→ **TASK PROMPT**
Extract the lines from the start of the records up to and including the line with "(x=13, y=441)", reproducing each one verbatim.

→ **Text and item location records**
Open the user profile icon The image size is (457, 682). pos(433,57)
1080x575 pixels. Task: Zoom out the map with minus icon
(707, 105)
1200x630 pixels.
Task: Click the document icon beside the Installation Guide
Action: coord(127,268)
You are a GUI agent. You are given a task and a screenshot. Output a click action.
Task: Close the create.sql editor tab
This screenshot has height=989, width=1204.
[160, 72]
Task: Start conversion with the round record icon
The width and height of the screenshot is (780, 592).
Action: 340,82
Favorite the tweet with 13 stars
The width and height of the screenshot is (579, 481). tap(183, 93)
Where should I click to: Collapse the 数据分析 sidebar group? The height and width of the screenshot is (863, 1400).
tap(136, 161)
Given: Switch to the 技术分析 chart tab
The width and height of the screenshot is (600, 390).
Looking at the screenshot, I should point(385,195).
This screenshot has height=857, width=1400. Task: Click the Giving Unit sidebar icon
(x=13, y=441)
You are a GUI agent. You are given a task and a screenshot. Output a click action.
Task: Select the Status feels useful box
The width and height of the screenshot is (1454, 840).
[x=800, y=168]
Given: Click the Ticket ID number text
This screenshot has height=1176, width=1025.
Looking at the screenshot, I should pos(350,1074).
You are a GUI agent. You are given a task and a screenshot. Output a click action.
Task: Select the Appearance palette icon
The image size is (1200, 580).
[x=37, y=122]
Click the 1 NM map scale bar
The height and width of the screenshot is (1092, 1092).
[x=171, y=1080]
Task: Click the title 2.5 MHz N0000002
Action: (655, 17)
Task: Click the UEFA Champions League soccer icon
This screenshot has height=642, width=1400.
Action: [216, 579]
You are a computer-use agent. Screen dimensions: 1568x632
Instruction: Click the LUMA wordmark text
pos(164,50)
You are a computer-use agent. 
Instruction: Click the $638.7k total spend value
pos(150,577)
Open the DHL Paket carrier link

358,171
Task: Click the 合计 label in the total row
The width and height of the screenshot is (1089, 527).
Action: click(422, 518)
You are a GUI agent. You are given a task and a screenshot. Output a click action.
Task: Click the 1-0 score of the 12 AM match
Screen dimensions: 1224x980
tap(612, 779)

→ **THE RESPONSE**
Open the user profile icon The image size is (457, 682). pos(433,57)
1080x575 pixels. Task: Zoom out the map with minus icon
(707, 105)
1200x630 pixels.
Task: Click the document icon beside the Installation Guide
Action: coord(127,268)
You are a GUI agent. You are given a task and a screenshot. Output a click action.
Task: Close the create.sql editor tab
This screenshot has height=989, width=1204.
[160, 72]
Task: Start conversion with the round record icon
The width and height of the screenshot is (780, 592).
Action: 340,82
Favorite the tweet with 13 stars
The width and height of the screenshot is (579, 481). tap(183, 93)
Where should I click to: Collapse the 数据分析 sidebar group? The height and width of the screenshot is (863, 1400).
tap(136, 161)
Given: Switch to the 技术分析 chart tab
The width and height of the screenshot is (600, 390).
Looking at the screenshot, I should point(385,195).
This screenshot has height=857, width=1400. Task: Click the Giving Unit sidebar icon
(x=13, y=441)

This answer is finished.